> **Passage for review**:
▼

First-principles investigation of bilayer fluorographene

TL;DR

This study uses first-principles calculations to analyze the stability and electronic properties of bilayer fluorographene, revealing it as a stable, nearly as strong material with a larger band gap than monolayer fluorographene.

Contribution

It provides the first detailed ab initio analysis of bilayer fluorographene's stability, electronic structure, and mechanical strength, comparing it to related materials.

Findings

Bilayer fluorographene is more stable than bilayer graphane.

Its electronic band gap is about 1 eV larger than monolayer fluorographene.

It has a Young's modulus of approximately 300 N·m^{-1}.

▲

> **Records shown**:
▼

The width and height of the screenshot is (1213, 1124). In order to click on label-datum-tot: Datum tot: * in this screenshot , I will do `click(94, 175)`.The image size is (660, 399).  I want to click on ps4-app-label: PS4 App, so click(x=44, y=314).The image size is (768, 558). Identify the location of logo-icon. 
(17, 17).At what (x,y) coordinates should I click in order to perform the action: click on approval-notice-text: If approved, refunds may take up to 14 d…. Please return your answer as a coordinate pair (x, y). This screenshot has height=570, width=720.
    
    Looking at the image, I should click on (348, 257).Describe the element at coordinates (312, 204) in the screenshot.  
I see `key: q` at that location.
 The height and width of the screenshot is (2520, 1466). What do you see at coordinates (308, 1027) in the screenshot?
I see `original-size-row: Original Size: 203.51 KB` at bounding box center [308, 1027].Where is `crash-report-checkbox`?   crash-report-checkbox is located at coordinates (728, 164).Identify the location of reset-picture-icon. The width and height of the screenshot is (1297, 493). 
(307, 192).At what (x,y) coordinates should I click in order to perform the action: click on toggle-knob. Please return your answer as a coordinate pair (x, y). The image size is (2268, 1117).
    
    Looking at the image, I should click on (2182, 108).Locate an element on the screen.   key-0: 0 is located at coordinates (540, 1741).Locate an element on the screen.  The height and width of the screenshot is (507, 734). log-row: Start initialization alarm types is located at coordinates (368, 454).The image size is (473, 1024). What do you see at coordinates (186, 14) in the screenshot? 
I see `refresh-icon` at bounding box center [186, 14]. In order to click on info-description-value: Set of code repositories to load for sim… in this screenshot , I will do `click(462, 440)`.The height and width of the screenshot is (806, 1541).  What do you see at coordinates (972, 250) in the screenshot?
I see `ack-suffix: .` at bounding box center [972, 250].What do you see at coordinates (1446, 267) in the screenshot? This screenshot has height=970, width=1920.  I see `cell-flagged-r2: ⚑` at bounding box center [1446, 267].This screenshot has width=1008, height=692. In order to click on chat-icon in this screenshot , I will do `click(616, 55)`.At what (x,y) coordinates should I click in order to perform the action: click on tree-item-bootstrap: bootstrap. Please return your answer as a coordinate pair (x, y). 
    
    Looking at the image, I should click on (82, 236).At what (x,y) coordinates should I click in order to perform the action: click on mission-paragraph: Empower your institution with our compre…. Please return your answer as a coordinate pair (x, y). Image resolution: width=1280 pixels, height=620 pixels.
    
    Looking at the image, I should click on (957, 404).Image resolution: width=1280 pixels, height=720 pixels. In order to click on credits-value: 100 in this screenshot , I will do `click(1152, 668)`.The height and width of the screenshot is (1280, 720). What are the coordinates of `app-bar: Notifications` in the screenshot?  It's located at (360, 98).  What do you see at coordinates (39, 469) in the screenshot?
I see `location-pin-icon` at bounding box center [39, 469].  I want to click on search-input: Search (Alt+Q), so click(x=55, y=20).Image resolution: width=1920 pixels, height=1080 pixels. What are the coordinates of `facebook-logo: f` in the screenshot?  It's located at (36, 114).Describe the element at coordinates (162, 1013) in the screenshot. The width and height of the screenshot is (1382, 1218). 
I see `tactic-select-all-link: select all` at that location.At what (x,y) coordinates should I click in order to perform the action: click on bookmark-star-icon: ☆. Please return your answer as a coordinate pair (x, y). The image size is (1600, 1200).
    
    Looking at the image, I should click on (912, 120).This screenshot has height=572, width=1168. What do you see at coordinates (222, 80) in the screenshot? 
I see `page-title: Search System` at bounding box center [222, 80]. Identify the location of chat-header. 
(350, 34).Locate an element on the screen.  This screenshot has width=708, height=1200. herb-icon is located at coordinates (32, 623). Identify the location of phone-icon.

▲

> **Assignment A**:
From the bilayer fluorographene summary above, reproduce verbatim the passage from "This study uses" up to and including "gap than monolayer fluorographene.".
> **Assignment B**:
Carry on the bilayer fluorographene summary from the point where it stops.

> **Task response A**:
This study uses first-principles calculations to analyze the stability and electronic properties of bilayer fluorographene, revealing it as a stable, nearly as strong material with a larger band gap than monolayer fluorographene.

> **Task response B**:
Abstract

\textit{Ab initio} calculations within the density functional theory formalism are performed to investigate the stability and electronic properties of fluorinated bilayer graphene (bilayer fluorographene). A comparison is made to previously investigated graphane, bilayer graphane, and fluorographene. Bilayer fluorographene is found to be a much more stable material than bilayer graphane. Its electronic band structure is similar to that of monolayer fluorographene, but its electronic band gap is significantly larger (about 1 eV). We also calculate the effective masses around the $\Gamma$-point for fluorographene and bilayer fluorographene and find that they are isotropic, in contrast to earlier reports. Furthermore, it is found that bilayer fluorographene is almost as strong as graphene, as its 2D Young's modulus is approximately 300 $\mathrm{N} \mathrm{m}^{-1}$.